This new bakery is already buzzing with popularity, and for good reason

As Chef Sam Carrasquero-Chappelle pulls out a 10kg bucket of Dulce de Leche from behind the counter of his new bakery and bistro, the words adorning the container all in Spanish, I know he means business when it comes to authenticity. When you acquired an importing license, so that you can get the best quality ingredients straight from overseas, you're serious about quality.


Sam's bakery and bistro is inspired by innovation, diversity, and artisanal handmade products. After moving to Charlotte, NC in 2020, he quickly discovered there was a need for pastries made correctly with authentic ingredients. So he sought to open his own bakery Vicente.

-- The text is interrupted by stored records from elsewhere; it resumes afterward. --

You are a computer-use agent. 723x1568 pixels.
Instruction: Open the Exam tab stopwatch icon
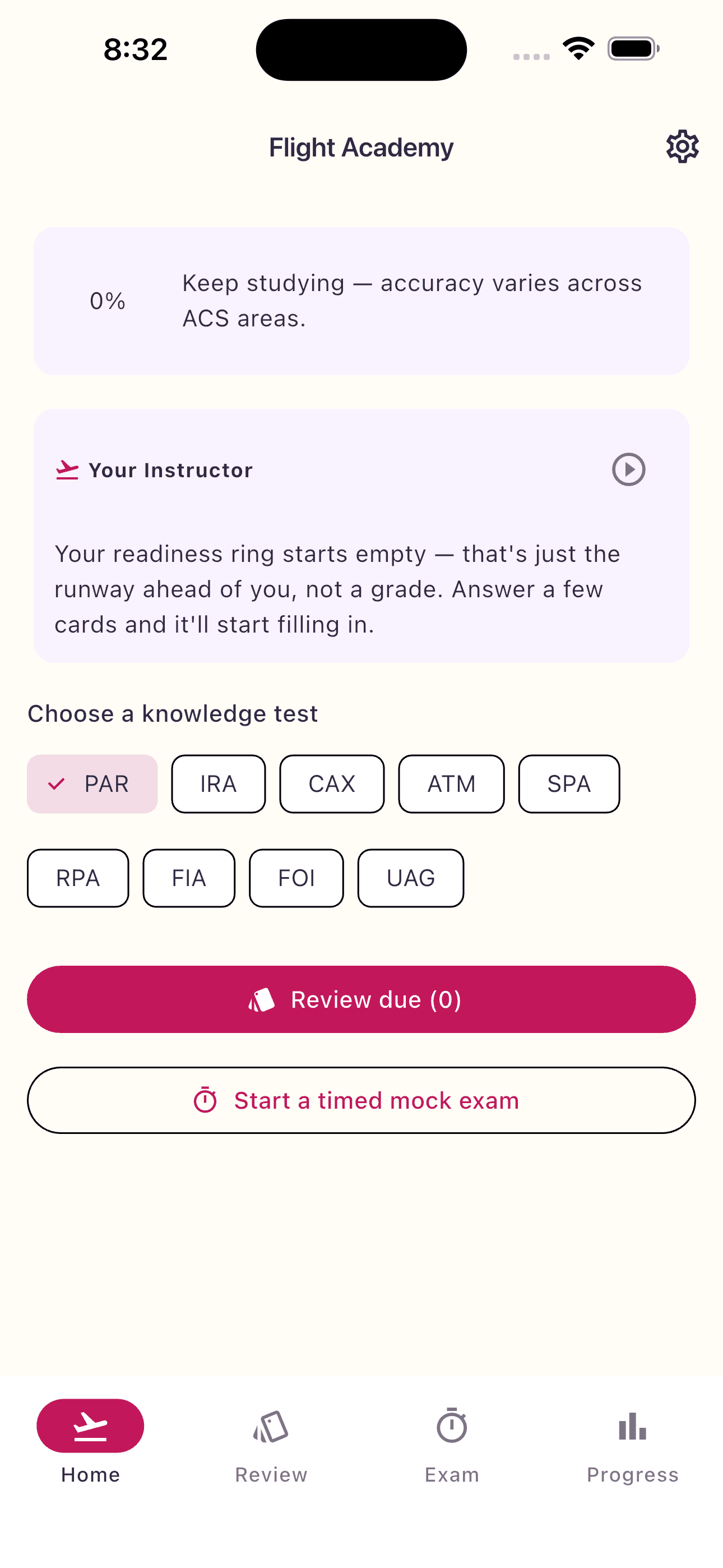click(x=452, y=1425)
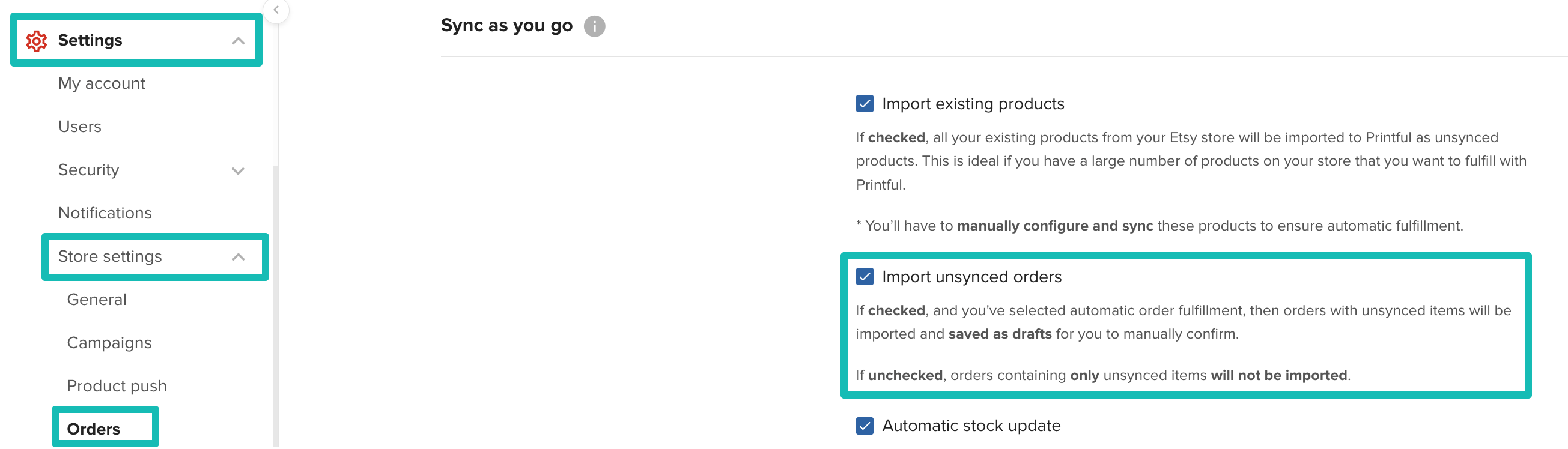Select General under Store settings
Screen dimensions: 1568x449
tap(96, 300)
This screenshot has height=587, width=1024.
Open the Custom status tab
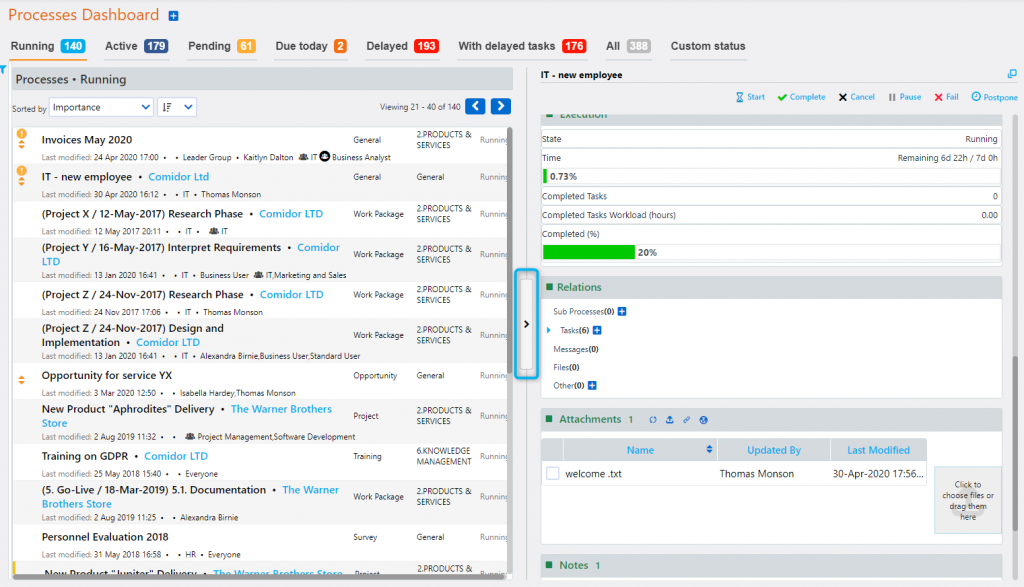click(708, 46)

"You'd be shocked to know how much places around Charlotte are charging for croissants from Sysco," says Sam. If you aren't familiar, Sysco Foods is the world's largest food distributor. Many restaurants and establishments buy, use, and then sell or serve their food products.


You won't find anything like that pre-made at Vicente, something Sam is very passionate about. From dough to pastry fillings, in-house is the method. Of course, items like the Dulce de Leche, Monin Blue Curacao syrup, and hazelnut syrup aren't made in-house. The menu features a large assortment of baked goods and viennoiserie, which is known as the "bridge" between pâtisserie and bread -- so think brioche and croissants. Viennoiserie is French for “things from Vienna” and describes an entire category of pastry. And this category is just one that Sam does extremely well. His croissants are perfectly flaky, buttery (made with French butter), soft, and so decadently airy that they practically melt in your mouth. His industrial dough sheeter helps him create flawless laminated doughs (this refers to the culinary preparation consisting of many thin layers of dough separated by layers butter, which has been folded and rolled repeatedly).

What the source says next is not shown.